» **Task brief**
Copy out the full blog post on how baby boomers will affect healthcare, word for word.

» **Document section**
━━━━
Monday, June 30, 2014

How Will Baby Boomers Affect Healthcare?


One of the issues affecting the US Health Care crisis is the aging of the baby boomers, with the baby boomers being the generation of children born out in the 40s and 50s (from The Greatest Generation, World War II GIs and ilk). The baby boomers were the largest and most financially successful generation that the world has ever known. Their existence plays a huge role in health care demand and availability going forward and must be taken into account for any viable mass solutions to be found.

 Perhaps the greatest issue feeding our current health care problems is the demand for it. You can come up with fifty other problems revolving around the current system, but I would argue that - at some level - they all derive from over-demand. We simply do not have the resources to meet the overall current need for health services.

 Anybody who has ever taken an economics course knows that the most basic tenant of capitalism is that price is determined by where supply meets demand. When you have a limited and static supply level and an ever-increasing demand, prices will increase - it is a fundamental fact. In our current system, this leads to health care being available to those who can afford it, while others either relying on government-based payments (which still fall back on consumer base via tax dollars) or going without altogether. Another undeniable fact is that people tend to need health care more as they get older.
━━━━
» **Information given**

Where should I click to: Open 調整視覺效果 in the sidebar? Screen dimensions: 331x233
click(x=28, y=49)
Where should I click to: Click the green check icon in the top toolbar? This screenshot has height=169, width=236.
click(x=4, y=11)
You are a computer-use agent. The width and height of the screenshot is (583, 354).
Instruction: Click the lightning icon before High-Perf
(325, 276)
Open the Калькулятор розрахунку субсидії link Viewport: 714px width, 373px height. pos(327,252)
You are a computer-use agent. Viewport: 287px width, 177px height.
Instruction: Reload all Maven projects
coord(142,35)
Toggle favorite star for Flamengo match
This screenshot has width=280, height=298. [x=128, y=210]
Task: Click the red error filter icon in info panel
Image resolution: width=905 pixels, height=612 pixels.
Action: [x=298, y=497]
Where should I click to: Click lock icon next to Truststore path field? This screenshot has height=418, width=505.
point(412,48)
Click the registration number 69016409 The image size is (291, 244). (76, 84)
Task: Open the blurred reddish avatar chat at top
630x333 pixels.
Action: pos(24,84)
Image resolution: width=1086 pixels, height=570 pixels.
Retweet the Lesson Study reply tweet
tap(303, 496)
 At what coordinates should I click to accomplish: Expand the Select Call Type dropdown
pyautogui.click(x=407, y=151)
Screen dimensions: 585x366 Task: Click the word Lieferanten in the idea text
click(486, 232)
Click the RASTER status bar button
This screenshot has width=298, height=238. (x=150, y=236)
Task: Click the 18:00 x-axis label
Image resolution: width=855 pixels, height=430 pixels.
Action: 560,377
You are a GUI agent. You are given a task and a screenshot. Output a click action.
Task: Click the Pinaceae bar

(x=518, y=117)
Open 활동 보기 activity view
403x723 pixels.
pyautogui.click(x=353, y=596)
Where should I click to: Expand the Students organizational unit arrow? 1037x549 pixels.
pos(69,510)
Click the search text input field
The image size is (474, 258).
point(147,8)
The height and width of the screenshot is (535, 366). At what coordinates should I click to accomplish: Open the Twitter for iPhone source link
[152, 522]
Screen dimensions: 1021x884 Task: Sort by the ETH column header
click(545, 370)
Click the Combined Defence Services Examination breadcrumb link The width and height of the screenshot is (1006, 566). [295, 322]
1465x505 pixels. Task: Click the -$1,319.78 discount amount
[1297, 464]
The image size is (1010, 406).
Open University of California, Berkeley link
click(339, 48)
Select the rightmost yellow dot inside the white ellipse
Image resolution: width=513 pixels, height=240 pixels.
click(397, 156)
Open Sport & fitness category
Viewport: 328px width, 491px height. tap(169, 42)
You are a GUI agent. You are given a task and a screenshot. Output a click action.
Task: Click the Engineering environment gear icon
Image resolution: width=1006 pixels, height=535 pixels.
━━━━
» **Response**
Monday, June 30, 2014

How Will Baby Boomers Affect Healthcare?


One of the issues affecting the US Health Care crisis is the aging of the baby boomers, with the baby boomers being the generation of children born out in the 40s and 50s (from The Greatest Generation, World War II GIs and ilk). The baby boomers were the largest and most financially successful generation that the world has ever known. Their existence plays a huge role in health care demand and availability going forward and must be taken into account for any viable mass solutions to be found.

 Perhaps the greatest issue feeding our current health care problems is the demand for it. You can come up with fifty other problems revolving around the current system, but I would argue that - at some level - they all derive from over-demand. We simply do not have the resources to meet the overall current need for health services.

 Anybody who has ever taken an economics course knows that the most basic tenant of capitalism is that price is determined by where supply meets demand. When you have a limited and static supply level and an ever-increasing demand, prices will increase - it is a fundamental fact. In our current system, this leads to health care being available to those who can afford it, while others either relying on government-based payments (which still fall back on consumer base via tax dollars) or going without altogether. Another undeniable fact is that people tend to need health care more as they get older.